Ziff died on August 1, 2024, at his home in Orient Point, New York, at the age of 81.

== Facts and Accomplishments ==

1. He admired youth. He first became known for his photos that captured youth.
2. He used photography as a way to relate to and understand people, "Although we weren't particularly close, Mr. Ziff said, I believe we recognized in each other something that couldn't be captured with words."
3. His first job was in the design department of McCall’s magazine. He stayed there for about a year before moving to CBS Records, where he designed album covers. He was nominated for a Grammy for the 1972 reissue “Bessie Smith: The Empress.”
4. He then moved onto working for Playgirl in '75. That is where he helped launch New West magazine, New York magazine's West Coast sister.
5. He spent the rest of the 70s working for all the magazine's listed under "Career."

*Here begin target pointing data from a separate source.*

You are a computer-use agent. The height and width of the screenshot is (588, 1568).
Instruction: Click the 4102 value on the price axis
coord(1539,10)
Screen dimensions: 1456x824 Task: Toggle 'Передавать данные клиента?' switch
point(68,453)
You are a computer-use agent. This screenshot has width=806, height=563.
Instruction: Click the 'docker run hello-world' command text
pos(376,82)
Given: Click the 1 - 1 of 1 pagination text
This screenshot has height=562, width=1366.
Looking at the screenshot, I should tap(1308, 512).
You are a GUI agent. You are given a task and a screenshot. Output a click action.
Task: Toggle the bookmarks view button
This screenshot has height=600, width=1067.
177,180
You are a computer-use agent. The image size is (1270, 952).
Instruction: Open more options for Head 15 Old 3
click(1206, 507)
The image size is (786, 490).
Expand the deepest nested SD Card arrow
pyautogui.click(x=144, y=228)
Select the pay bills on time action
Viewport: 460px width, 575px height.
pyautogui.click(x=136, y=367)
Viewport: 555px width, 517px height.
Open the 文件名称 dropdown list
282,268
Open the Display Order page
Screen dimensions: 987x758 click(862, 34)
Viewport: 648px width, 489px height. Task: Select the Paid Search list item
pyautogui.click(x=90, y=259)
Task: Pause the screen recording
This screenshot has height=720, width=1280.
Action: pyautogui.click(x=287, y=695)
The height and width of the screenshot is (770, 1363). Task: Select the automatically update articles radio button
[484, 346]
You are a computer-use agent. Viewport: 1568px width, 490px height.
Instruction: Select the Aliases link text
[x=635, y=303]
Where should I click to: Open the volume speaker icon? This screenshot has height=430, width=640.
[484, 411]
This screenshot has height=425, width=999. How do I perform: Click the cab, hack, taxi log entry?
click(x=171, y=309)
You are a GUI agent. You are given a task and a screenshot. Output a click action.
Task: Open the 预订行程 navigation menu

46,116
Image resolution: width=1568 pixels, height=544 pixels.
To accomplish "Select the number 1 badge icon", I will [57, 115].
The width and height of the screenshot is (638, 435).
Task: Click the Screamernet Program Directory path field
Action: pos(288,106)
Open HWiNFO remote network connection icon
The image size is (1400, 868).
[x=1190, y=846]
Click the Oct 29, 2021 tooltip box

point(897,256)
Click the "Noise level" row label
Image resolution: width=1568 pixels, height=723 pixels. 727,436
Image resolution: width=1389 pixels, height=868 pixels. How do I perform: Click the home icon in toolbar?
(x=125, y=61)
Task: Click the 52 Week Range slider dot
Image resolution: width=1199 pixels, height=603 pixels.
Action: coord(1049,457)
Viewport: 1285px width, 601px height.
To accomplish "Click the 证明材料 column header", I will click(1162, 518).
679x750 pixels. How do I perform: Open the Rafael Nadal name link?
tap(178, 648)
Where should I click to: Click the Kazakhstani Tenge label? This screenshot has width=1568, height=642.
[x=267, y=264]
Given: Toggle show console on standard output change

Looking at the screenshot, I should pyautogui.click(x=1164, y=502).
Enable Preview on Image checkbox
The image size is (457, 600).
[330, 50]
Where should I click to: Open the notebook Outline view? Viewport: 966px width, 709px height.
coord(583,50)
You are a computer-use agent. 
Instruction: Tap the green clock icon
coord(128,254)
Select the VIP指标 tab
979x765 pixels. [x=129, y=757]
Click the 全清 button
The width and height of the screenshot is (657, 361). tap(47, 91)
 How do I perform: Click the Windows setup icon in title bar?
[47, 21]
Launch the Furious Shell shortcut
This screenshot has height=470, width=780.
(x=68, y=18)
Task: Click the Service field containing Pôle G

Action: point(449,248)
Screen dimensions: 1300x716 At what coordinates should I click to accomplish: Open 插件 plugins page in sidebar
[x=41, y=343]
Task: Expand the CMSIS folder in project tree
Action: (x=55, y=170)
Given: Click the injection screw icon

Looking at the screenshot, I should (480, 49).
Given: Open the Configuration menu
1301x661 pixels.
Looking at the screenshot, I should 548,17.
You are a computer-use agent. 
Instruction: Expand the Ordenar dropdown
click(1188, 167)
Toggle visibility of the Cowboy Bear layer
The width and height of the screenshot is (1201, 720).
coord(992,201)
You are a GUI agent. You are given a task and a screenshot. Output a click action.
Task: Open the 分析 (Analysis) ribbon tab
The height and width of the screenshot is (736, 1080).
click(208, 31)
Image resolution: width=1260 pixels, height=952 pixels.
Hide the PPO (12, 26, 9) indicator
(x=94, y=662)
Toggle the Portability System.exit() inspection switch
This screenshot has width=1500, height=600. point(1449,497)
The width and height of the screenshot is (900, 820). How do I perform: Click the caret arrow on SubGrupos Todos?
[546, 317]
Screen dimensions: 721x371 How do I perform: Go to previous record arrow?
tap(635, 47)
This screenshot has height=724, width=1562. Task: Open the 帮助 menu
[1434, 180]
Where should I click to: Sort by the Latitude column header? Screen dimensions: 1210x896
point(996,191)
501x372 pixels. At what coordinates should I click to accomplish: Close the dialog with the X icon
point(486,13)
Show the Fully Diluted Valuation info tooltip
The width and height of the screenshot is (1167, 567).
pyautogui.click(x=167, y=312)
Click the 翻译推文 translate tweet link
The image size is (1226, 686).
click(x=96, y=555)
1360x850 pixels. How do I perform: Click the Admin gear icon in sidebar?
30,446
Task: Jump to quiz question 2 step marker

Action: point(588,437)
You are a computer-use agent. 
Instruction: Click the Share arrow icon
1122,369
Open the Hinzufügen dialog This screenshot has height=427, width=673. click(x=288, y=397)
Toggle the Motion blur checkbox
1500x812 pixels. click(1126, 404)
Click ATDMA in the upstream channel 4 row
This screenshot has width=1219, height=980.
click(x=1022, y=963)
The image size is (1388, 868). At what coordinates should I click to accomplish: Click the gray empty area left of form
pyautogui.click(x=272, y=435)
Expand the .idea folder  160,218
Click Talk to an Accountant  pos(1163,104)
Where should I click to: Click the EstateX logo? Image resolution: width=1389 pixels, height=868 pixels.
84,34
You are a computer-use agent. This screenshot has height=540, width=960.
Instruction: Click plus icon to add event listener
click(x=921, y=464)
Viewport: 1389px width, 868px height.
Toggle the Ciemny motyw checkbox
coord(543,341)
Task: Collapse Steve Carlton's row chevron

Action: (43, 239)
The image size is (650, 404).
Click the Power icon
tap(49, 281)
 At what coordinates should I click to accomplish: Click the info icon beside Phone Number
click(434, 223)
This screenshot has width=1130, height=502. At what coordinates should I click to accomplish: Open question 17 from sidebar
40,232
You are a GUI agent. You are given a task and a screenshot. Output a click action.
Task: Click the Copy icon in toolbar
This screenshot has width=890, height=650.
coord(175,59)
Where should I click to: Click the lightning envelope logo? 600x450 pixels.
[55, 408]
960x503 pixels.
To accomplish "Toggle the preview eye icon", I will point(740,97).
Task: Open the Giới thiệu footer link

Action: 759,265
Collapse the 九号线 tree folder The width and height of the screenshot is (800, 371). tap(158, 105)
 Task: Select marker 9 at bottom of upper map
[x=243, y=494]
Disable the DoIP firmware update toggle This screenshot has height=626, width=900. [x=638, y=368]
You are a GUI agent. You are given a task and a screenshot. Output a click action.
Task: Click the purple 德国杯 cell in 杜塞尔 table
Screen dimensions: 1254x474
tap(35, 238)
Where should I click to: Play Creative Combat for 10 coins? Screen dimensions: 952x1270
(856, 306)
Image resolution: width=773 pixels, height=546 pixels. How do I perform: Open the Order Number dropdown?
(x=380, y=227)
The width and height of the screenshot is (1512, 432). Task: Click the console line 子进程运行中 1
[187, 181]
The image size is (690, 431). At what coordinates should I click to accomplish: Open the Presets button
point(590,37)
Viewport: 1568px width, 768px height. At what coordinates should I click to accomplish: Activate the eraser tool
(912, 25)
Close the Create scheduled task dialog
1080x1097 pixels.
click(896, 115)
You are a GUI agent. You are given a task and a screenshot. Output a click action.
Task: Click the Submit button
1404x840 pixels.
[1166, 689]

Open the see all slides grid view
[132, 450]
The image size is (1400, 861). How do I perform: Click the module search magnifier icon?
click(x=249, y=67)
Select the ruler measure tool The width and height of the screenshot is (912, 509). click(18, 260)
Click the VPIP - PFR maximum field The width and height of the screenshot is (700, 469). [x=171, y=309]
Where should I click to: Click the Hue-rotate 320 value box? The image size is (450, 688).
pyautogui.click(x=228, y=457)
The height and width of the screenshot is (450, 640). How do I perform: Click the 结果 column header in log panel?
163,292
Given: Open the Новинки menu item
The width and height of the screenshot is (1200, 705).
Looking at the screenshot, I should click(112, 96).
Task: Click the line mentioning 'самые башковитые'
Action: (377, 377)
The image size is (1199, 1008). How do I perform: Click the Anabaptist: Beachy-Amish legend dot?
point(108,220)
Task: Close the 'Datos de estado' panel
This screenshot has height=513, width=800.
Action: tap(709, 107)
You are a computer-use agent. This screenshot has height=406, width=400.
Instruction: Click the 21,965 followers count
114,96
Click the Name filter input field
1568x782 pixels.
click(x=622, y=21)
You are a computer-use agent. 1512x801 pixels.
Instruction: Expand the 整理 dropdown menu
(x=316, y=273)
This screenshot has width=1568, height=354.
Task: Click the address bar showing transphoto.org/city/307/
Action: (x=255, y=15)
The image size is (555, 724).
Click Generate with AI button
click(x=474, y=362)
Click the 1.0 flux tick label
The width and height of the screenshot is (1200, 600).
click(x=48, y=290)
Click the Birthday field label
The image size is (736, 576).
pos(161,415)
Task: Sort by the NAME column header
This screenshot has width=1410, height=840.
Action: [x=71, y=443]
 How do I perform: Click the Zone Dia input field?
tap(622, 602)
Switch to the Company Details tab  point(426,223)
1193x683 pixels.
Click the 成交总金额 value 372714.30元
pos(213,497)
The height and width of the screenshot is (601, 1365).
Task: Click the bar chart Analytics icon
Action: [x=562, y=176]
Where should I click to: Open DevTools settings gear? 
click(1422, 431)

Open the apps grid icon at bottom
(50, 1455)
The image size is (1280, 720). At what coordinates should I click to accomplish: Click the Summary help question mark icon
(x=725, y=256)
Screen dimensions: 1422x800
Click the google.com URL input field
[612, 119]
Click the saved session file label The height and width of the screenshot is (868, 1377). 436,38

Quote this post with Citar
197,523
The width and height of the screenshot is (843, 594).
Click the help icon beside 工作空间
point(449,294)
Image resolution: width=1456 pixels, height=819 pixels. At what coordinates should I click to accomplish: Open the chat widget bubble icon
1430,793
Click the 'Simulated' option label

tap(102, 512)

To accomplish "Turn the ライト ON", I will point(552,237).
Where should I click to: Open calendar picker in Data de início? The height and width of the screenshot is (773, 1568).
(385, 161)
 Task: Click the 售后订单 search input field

6. He had moved on from photography to Art Direction by the 90s, during that time he worked for The New York Times Magazine and then House & Garden, a Condé Nast publication that he helped transform from a crafty D.I.Y. service magazine into an elegant portfolio of luxurious interiors with essays by literary lions like Elizabeth Hardwick and Rosamond Bernier.
7. In 1999, he had a heart attack and made him realize he needed to go back to photography, what he truly loved, before it was too late.
8. He met his Husband, Stephen Kelemen in 1979, they married in 2008. They had 2 adopted children, Pond and Chandra.
9. He loved cars and car culture, and he owned a black Porsche 914.
10. The camera he used to capture dynamic streetscapes and portraits was a 35-millimeter Leica.